Integrating Purgit Into Your Document Pipeline via API
How to integrate Purgit's API into your document workflows. Covers authentication, the scan-sanitize-verify flow, code examples, and webhook setup.
Why integrate via API
Purgit's web interface handles individual document scanning and sanitization. But if your organization processes documents at volume — contract management systems, report generators, document publishing workflows, automated compliance pipelines — you need metadata handling integrated directly into your software.

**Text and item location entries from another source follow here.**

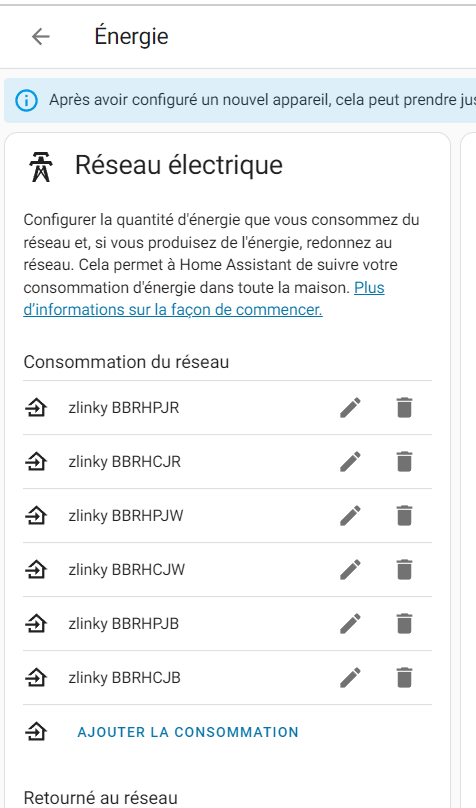This screenshot has height=808, width=476.
Task: Select the zlinky BBRHPJR row label
Action: (x=124, y=408)
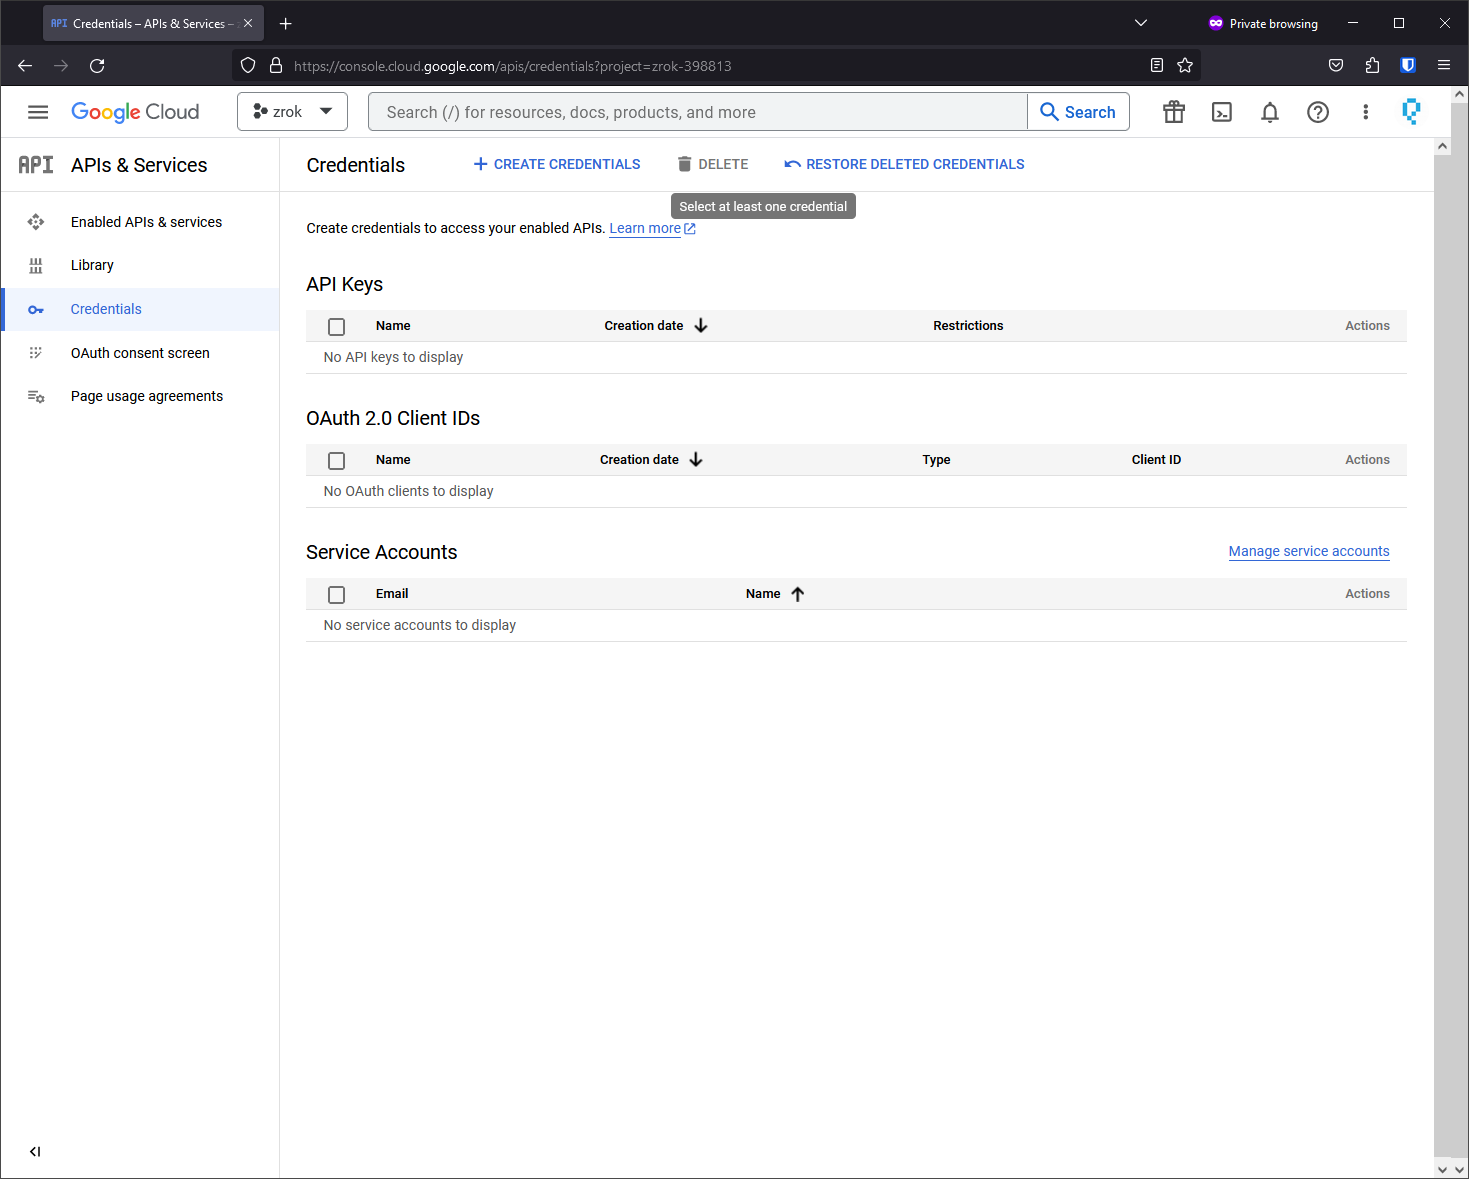Viewport: 1469px width, 1179px height.
Task: Select all Service Accounts checkbox
Action: pyautogui.click(x=337, y=595)
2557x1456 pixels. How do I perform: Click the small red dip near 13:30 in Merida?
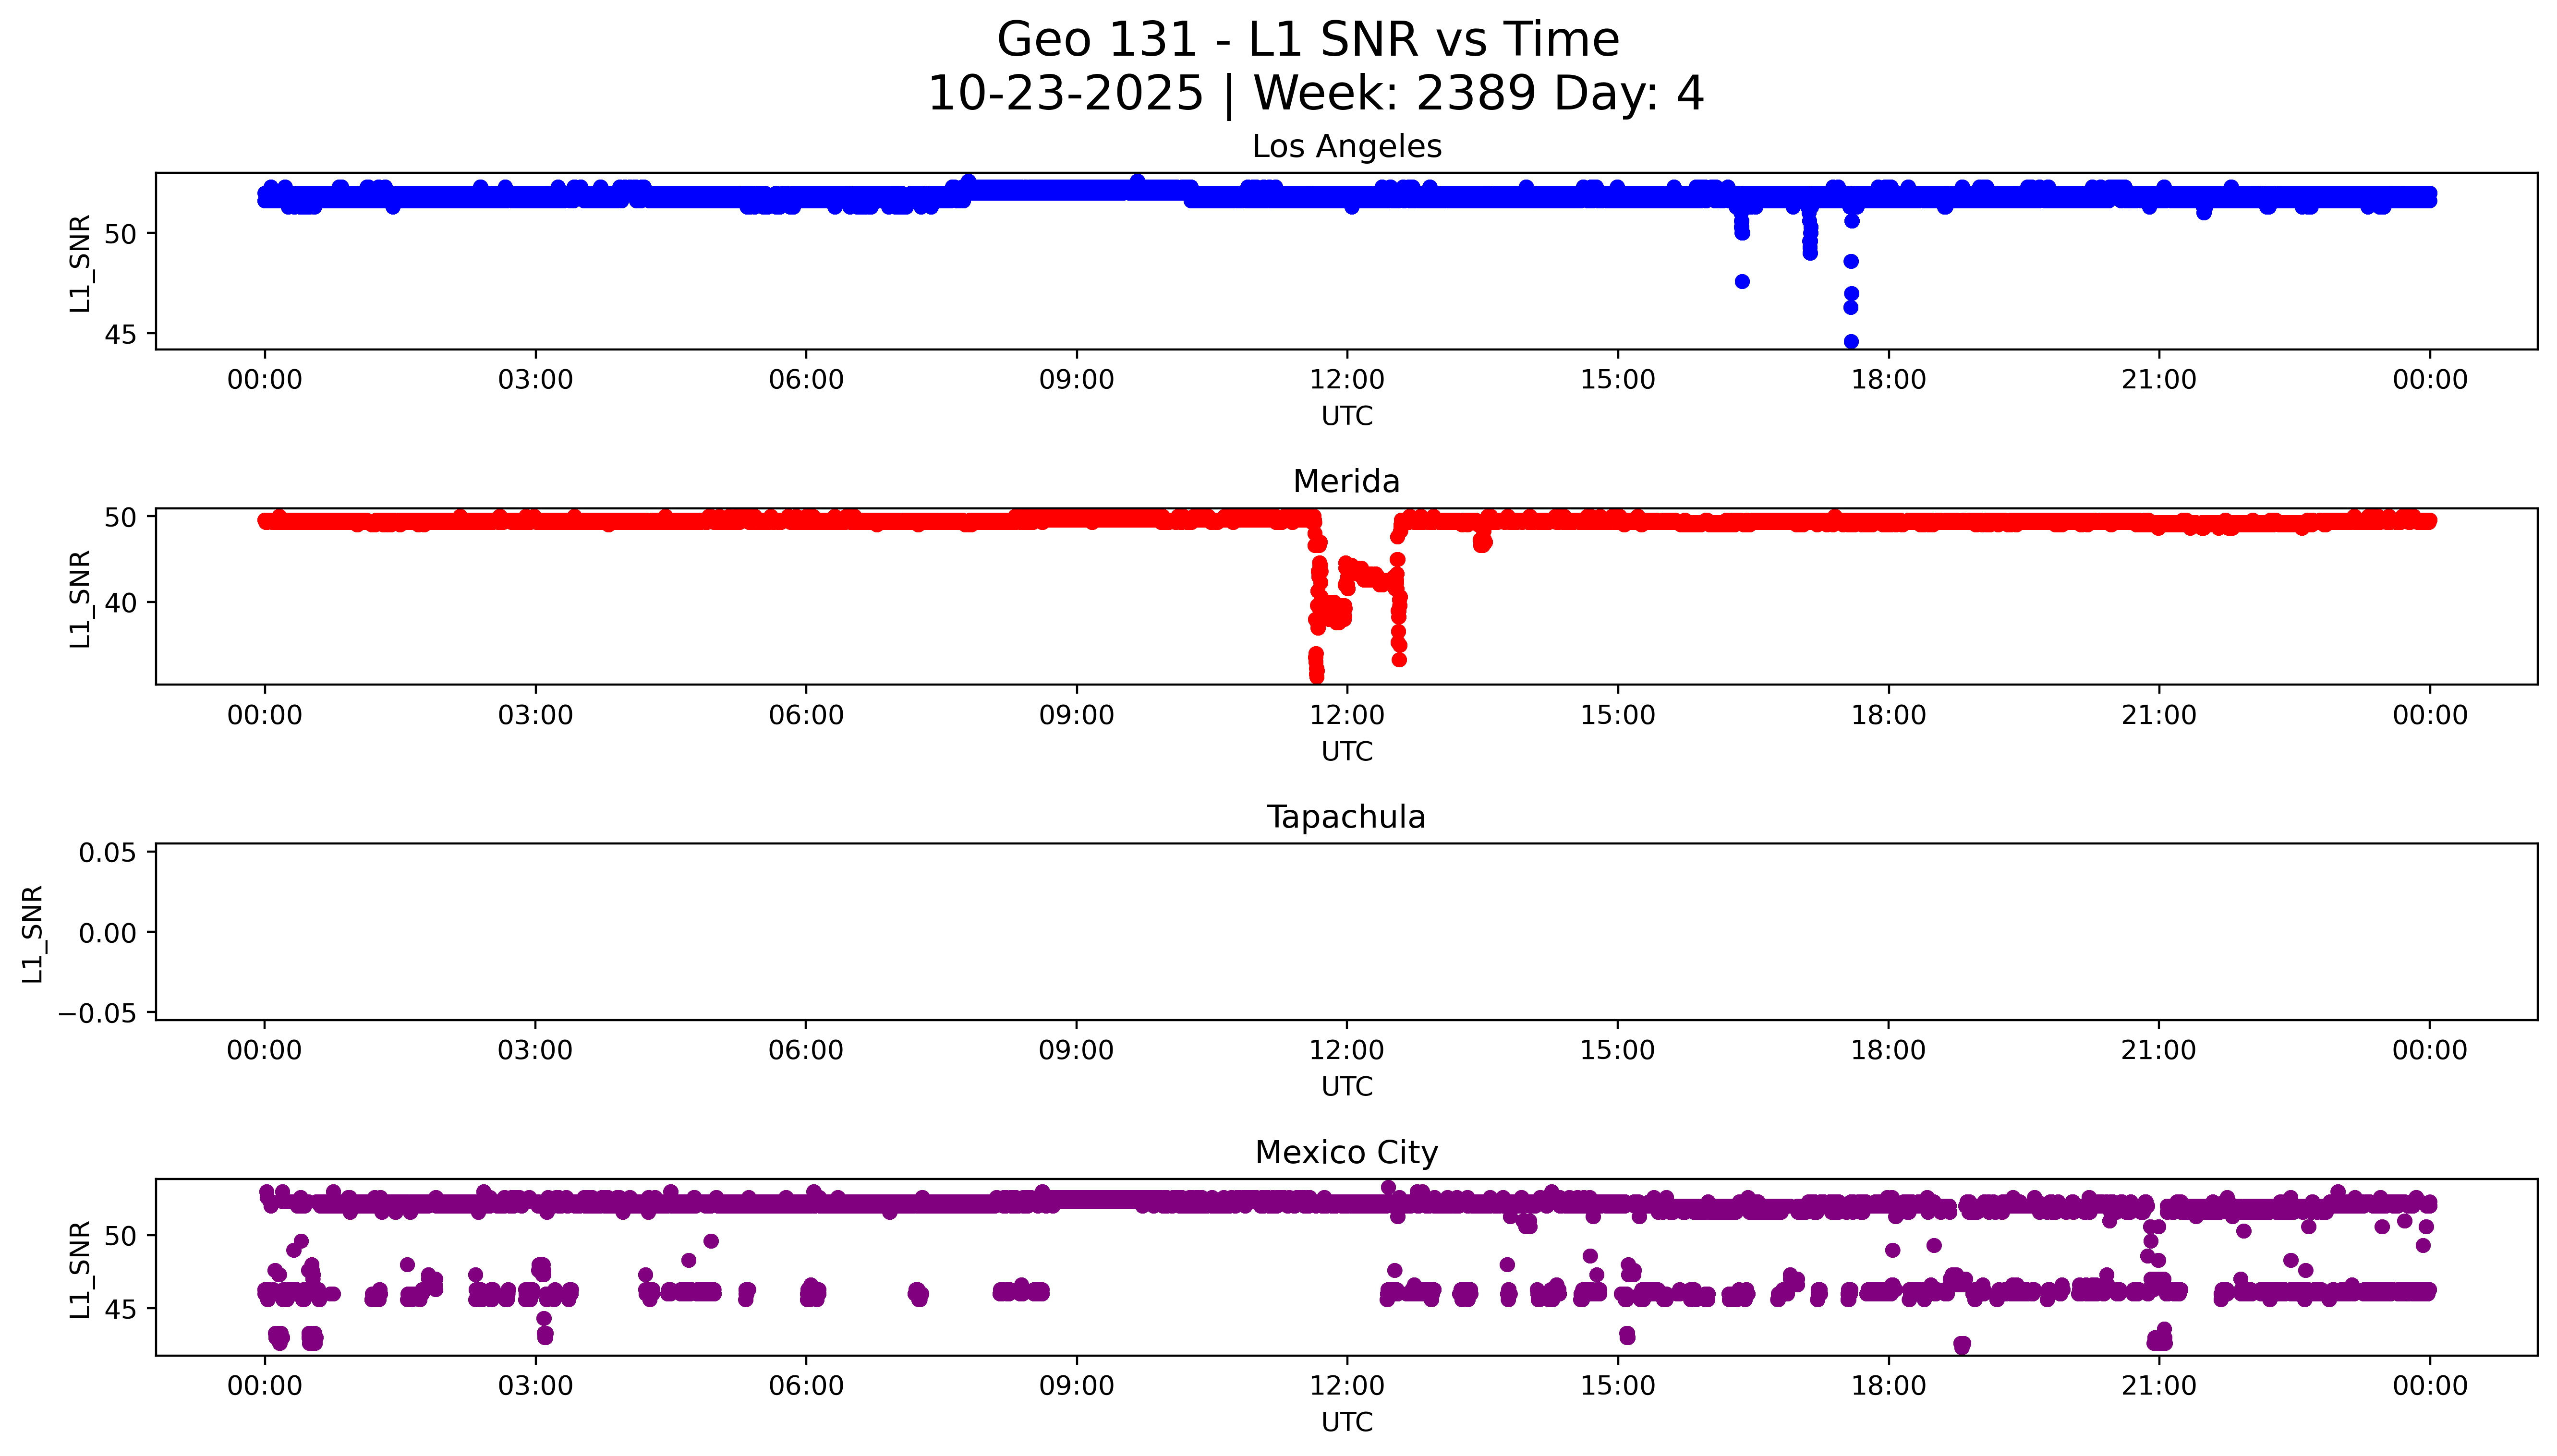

The Purgit API provides programmatic access to the same scan, sanitize, and verify capabilities available in the web interface. You send a document, receive a metadata report, request sanitization, and get back a clean file with verification results.
Authentication
API keys
All API requests require authentication via Bearer token. Generate API keys from your Purgit dashboard under Settings > API Keys.
Authorization: Bearer purgit_live_sk_abc123...
Key management best practices
- Generate separate keys for each integration (one for your CMS connector, one for your CI pipeline, one for your email gateway)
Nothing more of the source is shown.